> **YOUR TASK**
Down to the final line, print the records again exactly.

Start of EXTRACTED INFORMATION

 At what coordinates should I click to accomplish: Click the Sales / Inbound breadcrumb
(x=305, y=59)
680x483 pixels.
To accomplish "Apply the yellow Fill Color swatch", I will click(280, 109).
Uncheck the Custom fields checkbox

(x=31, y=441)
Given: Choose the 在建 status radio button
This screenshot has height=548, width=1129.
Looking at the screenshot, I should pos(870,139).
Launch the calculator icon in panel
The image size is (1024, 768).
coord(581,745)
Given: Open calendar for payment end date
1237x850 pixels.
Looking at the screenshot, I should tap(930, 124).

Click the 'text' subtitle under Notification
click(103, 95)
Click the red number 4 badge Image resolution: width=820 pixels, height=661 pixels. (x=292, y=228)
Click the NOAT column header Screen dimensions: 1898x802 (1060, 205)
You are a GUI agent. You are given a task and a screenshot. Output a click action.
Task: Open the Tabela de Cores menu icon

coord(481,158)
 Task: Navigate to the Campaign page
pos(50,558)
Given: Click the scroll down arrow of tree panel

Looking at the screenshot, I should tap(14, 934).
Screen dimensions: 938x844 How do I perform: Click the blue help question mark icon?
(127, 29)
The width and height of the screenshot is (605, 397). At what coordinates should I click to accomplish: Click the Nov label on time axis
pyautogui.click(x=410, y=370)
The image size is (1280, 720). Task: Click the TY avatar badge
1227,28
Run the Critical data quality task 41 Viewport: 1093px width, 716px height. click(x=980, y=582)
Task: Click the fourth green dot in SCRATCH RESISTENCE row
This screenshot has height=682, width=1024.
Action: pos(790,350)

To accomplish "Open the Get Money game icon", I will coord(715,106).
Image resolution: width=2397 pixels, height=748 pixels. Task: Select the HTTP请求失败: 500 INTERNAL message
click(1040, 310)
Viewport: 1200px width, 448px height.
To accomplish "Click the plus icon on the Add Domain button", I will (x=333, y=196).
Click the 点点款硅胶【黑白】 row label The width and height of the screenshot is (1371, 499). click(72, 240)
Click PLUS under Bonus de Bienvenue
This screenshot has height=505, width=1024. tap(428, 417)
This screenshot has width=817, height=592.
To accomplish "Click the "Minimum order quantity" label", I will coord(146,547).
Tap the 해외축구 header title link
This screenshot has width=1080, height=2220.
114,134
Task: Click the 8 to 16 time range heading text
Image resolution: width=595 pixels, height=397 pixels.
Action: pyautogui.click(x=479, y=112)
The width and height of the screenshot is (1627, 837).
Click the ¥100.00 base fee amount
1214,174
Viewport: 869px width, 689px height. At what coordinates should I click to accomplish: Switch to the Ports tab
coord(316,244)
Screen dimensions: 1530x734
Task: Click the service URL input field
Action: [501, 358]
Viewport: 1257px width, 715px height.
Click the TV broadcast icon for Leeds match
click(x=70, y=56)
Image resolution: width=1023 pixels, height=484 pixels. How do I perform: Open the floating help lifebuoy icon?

End of EXTRACTED INFORMATION

> **TASK RESULT**
 At what coordinates should I click to accomplish: Click the Sales / Inbound breadcrumb
(x=305, y=59)
680x483 pixels.
To accomplish "Apply the yellow Fill Color swatch", I will click(280, 109).
Uncheck the Custom fields checkbox

(x=31, y=441)
Given: Choose the 在建 status radio button
This screenshot has height=548, width=1129.
Looking at the screenshot, I should pos(870,139).
Launch the calculator icon in panel
The image size is (1024, 768).
coord(581,745)
Given: Open calendar for payment end date
1237x850 pixels.
Looking at the screenshot, I should tap(930, 124).

Click the 'text' subtitle under Notification
click(103, 95)
Click the red number 4 badge Image resolution: width=820 pixels, height=661 pixels. (x=292, y=228)
Click the NOAT column header Screen dimensions: 1898x802 (1060, 205)
You are a GUI agent. You are given a task and a screenshot. Output a click action.
Task: Open the Tabela de Cores menu icon

coord(481,158)
 Task: Navigate to the Campaign page
pos(50,558)
Given: Click the scroll down arrow of tree panel

Looking at the screenshot, I should tap(14, 934).
Screen dimensions: 938x844 How do I perform: Click the blue help question mark icon?
(127, 29)
The width and height of the screenshot is (605, 397). At what coordinates should I click to accomplish: Click the Nov label on time axis
pyautogui.click(x=410, y=370)
The image size is (1280, 720). Task: Click the TY avatar badge
1227,28
Run the Critical data quality task 41 Viewport: 1093px width, 716px height. click(x=980, y=582)
Task: Click the fourth green dot in SCRATCH RESISTENCE row
This screenshot has height=682, width=1024.
Action: pos(790,350)

To accomplish "Open the Get Money game icon", I will coord(715,106).
Image resolution: width=2397 pixels, height=748 pixels. Task: Select the HTTP请求失败: 500 INTERNAL message
click(1040, 310)
Viewport: 1200px width, 448px height.
To accomplish "Click the plus icon on the Add Domain button", I will (x=333, y=196).
Click the 点点款硅胶【黑白】 row label The width and height of the screenshot is (1371, 499). click(72, 240)
Click PLUS under Bonus de Bienvenue
This screenshot has height=505, width=1024. tap(428, 417)
This screenshot has width=817, height=592.
To accomplish "Click the "Minimum order quantity" label", I will coord(146,547).
Tap the 해외축구 header title link
This screenshot has width=1080, height=2220.
114,134
Task: Click the 8 to 16 time range heading text
Image resolution: width=595 pixels, height=397 pixels.
Action: pyautogui.click(x=479, y=112)
The width and height of the screenshot is (1627, 837).
Click the ¥100.00 base fee amount
1214,174
Viewport: 869px width, 689px height. At what coordinates should I click to accomplish: Switch to the Ports tab
coord(316,244)
Screen dimensions: 1530x734
Task: Click the service URL input field
Action: [501, 358]
Viewport: 1257px width, 715px height.
Click the TV broadcast icon for Leeds match
click(x=70, y=56)
Image resolution: width=1023 pixels, height=484 pixels. How do I perform: Open the floating help lifebuoy icon?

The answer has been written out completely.